Kayla> Lately while working, I mostly listen to instrumental music or old film scores if I feel whimsical that day. I’ve been on a Piero Piccioni kick lately, which I really think has positively affected my mood on a daily basis. I also really love the new Molly Lewis EP that came out on Jagjaguwar this year and have been listening to a lot of that lately.
LBB> Do you have a collection of music/sounds and what shape does it take (are you a vinyl nerd, do you have hard drives full of random bird sounds, are you a hyper-organised spotify-er…)?
Kayla> Piggybacking off of the previous question, there was a point in my life where I collected vinyl in pursuit of being a purist, but I have moved across the country four times now and it just doesn’t make sense to schlep my entire record collection back and forth each time. These days, I am a hyper-organised Spotifyer until I can find and commit to a better, more equitable option for artists. I have hundreds of themed playlists I am constantly updating and organising based on a handful of things: mood, theme, words, genre, etc.
LBB> Outside of the music and sound world, what sort of art or topics really excite you and do you ever relate that back to music?
Kayla> I relate everything back to music. If there are films or TV shows I love, I usually remember specific parts because of the music. Most of my childhood music memories stem from movies I would watch, which explains why I was super into bands like The Psychedelic Furs as a kid, which I discovered from The Wedding Singer (along with the entire soundtrack with my favourite songs). If I see art, I usually think about songs I would pair with whatever I am looking at. I’ve always used music as my main language of understanding and connecting with most art.
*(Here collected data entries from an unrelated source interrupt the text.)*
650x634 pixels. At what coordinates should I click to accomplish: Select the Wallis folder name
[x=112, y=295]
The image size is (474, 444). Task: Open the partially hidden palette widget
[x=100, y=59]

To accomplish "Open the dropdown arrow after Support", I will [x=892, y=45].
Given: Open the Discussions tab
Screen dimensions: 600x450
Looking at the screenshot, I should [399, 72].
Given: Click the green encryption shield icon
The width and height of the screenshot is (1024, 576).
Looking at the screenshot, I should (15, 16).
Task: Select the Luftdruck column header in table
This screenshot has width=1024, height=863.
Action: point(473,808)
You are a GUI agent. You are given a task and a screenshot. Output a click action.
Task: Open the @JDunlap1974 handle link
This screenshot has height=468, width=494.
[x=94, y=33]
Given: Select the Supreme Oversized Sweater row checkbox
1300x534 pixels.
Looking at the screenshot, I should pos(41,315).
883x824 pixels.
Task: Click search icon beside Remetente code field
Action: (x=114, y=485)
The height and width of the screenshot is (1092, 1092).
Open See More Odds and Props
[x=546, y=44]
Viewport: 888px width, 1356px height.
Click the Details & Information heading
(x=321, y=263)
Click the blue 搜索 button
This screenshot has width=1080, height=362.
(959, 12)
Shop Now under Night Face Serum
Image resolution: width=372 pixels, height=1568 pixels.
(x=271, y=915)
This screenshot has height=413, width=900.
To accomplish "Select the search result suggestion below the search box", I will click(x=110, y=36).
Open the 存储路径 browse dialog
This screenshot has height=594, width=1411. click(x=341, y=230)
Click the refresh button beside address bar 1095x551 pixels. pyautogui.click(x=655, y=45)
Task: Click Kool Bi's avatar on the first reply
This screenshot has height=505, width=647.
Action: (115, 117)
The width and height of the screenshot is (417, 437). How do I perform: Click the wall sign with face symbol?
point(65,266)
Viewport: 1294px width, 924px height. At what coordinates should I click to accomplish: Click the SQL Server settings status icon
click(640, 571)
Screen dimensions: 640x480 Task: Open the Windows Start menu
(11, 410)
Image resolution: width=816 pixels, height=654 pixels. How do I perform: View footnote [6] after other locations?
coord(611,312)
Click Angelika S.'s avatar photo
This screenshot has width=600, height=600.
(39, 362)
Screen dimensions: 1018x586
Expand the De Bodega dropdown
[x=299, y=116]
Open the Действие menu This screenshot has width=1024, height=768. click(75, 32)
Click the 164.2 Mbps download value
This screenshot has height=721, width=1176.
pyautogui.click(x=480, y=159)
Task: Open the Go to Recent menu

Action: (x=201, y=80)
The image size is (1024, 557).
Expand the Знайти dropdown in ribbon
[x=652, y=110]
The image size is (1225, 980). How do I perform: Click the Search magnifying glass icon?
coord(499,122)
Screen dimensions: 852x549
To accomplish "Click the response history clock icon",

LBB> Let’s talk travel! It’s often cited as one of the most creatively inspiring things you can do - I’d love to know what are the most exciting or inspiring experiences you’ve had when it comes to sound and music on your travels?
Kayla> I’ve had numerous amazing experiences traveling all over the world for shows, festivals, etc. but when I think about my relationship to music and travel, I think about the albums I listen to when riding the subway, driving in my car, or flying on a plane. There is a visceral feeling I get listening to an album in headphones while traveling that is hard to replicate when just sitting at home, listening on speakers. An album that comes to mind when thinking about this is Death Cab For Cutie’s Transatlanticism. I was gifted this CD when I was 12 years old and took it on a family trip to Italy. I forgot my jewel case, so this was the only album I could listen to on multiple planes, trains, and car rides around Italy for two weeks. It’s one of my favourite albums of all time because of the nostalgic, adolescent memories I have spending time with it.
LBB> As we age, our ears change physically and our tastes evolve too, and life changes mean we don’t get to engage in our passions in the same intensity as in our youth - how has your relationship with sound and music changed over the years?
Kayla> I think my relationship with music has changed over the years simply because of the ways in which we listen to music today vs even a decade ago. As a kid, I would listen to full albums in my CD player. My relationship with purchasing music was involved on a deeper level. The act of going to Amoeba or Tower Records to buy a CD, ripping off the plastic and popping it in your CD player for the first time, all felt very ritualistic and special. The same goes for how I digested the music as a full album and not random tracks from various artists thrown on a playlist. I try my best to listen to albums the way they were intended to be listened to, but I do find myself listening to playlists a lot more. This has definitely helped with music discovery for sure, but I am some sort of purist at the end of the day and like to listen to full albums as much as possible!